March 25, 2008 1:37 PM
Mush from Fidelity
Posted by Bruce Ramsey

Here is an example of corporate mumblespeak. The corporation is Fidelity Investments and the issue is Darfur, the province in central Africa where people are being massacred. Fidelity got involved with the issue because some shareholders promoted a resolution that the Fidelity’s board of trustees “institute oversight procedures to screen out investments in companies that, in the judgment of the board, substantially contribute to genocide, patterns of extraordinary and egregious violations of human rights, or crimes against humanity.”

The petitioners had in mind Fidelity’s investments in PetroChina. Said the petitioners, “We believe PetroChina’s closely related parent, the China National Petroleum Company, is providing funding [for] the Government of Sudan’s military needs to conduct genocide in Darfur.”

I don’t know about this, and probably most of the people at Fidelity don’t, either. They are in the investment business, not the world-saving business. They don’t want to go down this social-investment road—not even to start down it. But genocide is in a class of its own; as an individual you might want to make sure your portfolio did not have the odor of it.
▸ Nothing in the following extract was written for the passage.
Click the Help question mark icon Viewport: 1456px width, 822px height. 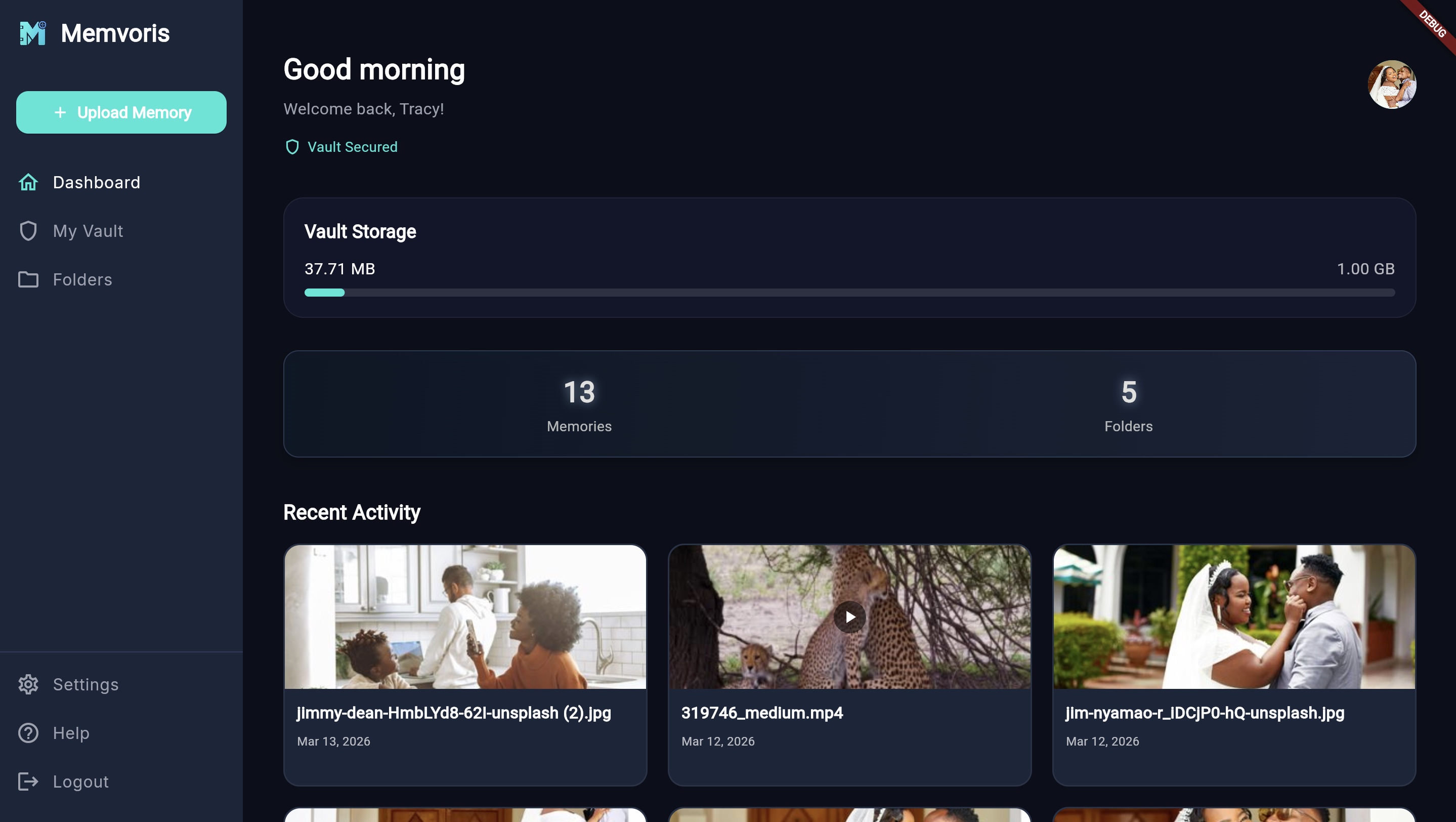28,733
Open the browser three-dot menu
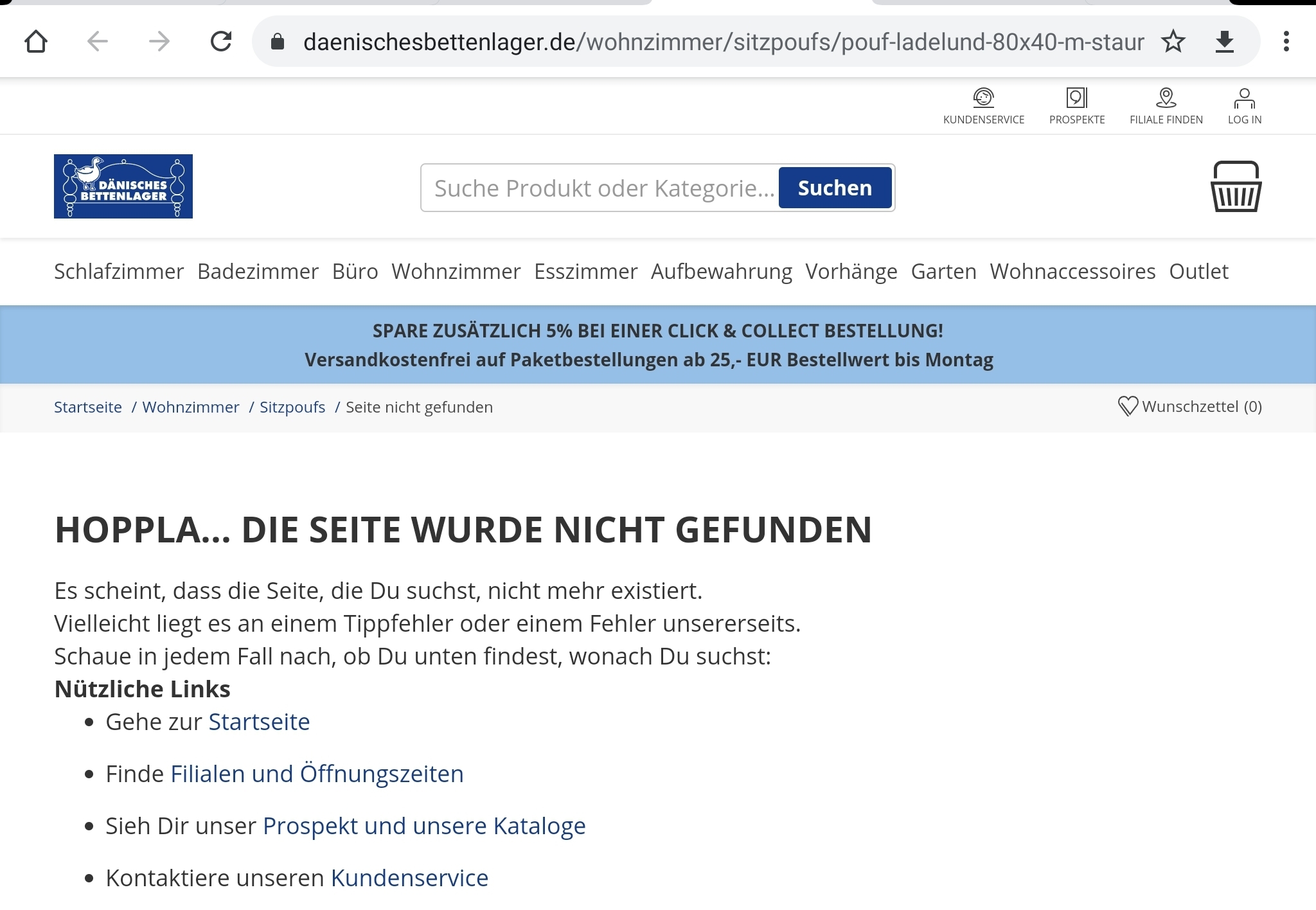The image size is (1316, 910). [x=1286, y=42]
Even though the money you spend to buy a share of a company on the open market does not go to the company, but to the previous owner of the share, still your purchase is a kind of public validation.

So what did Fidelity say? It said:

“United States laws prohibits investments in companies owned or controlled by the government of Sudan. FMR is committed to complying fully with these investment sanctions and any additional investment sanctions that the United States government might enact…”
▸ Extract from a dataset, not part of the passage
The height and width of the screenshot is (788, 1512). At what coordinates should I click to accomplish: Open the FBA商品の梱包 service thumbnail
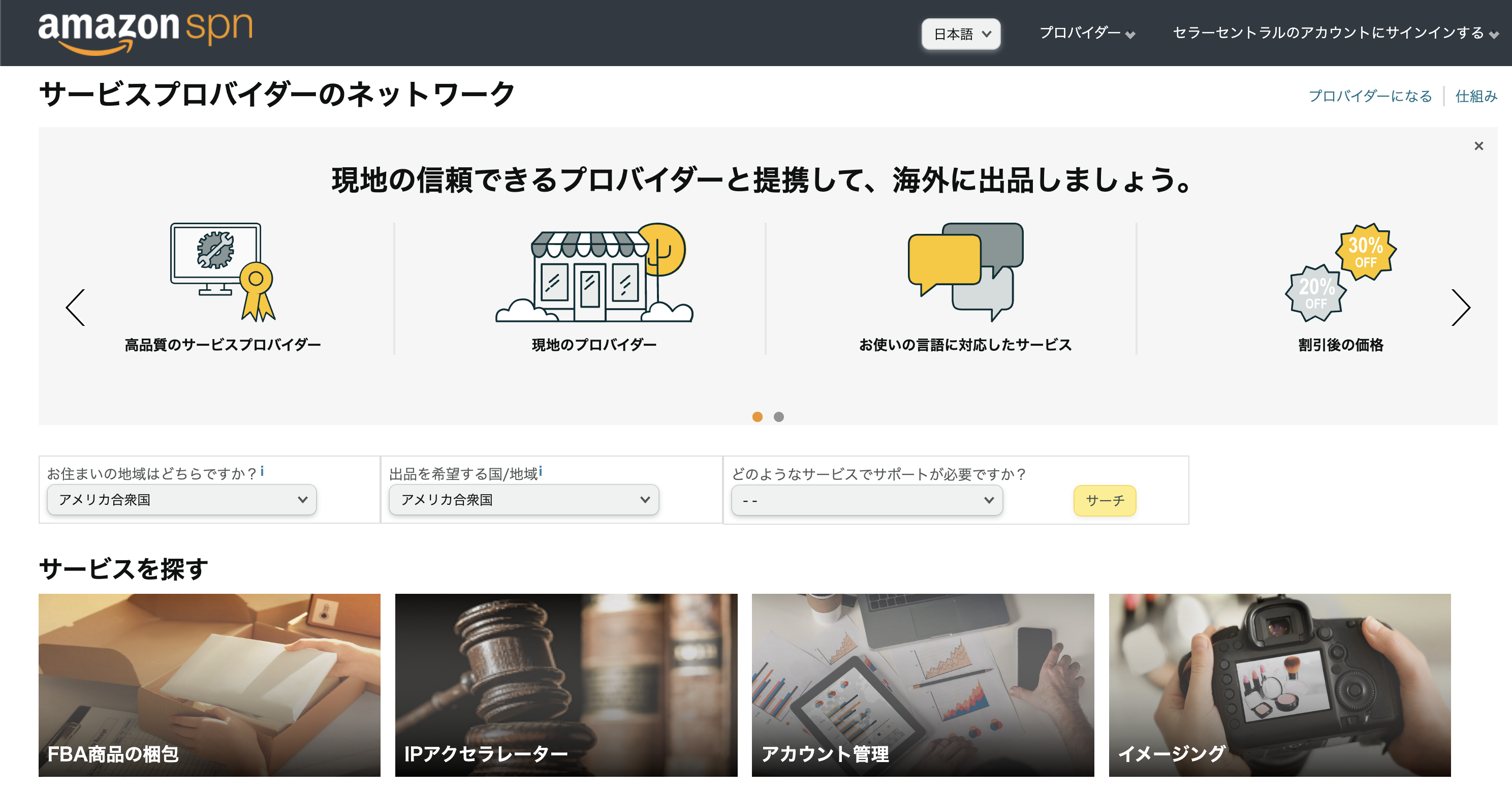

In other words, Fidelity is leaving the moral decision up to the government. Then it says:

“The Fidelity Funds Board of Trustees recognizes and respects that investors, including those investing in this Fund, have other investment opportunities open to them should they wish to avoid investments in certain companies or countries. Shareholders of the Fund, however, have chosen to invest in this Fund based on its specific stated investment policies. If adopted, this proposal would limit investments by the Fund that would be lawful under the laws of the United States. For this reason the Board of Trustees recommends that you vote ‘AGAINST’ this proposal.”

In other words, if you don’t like our fund, put your money somewhere else.

I have been skeptical of how far you can go with social investing, but I don’t think Fidelity’s response was much of an answer.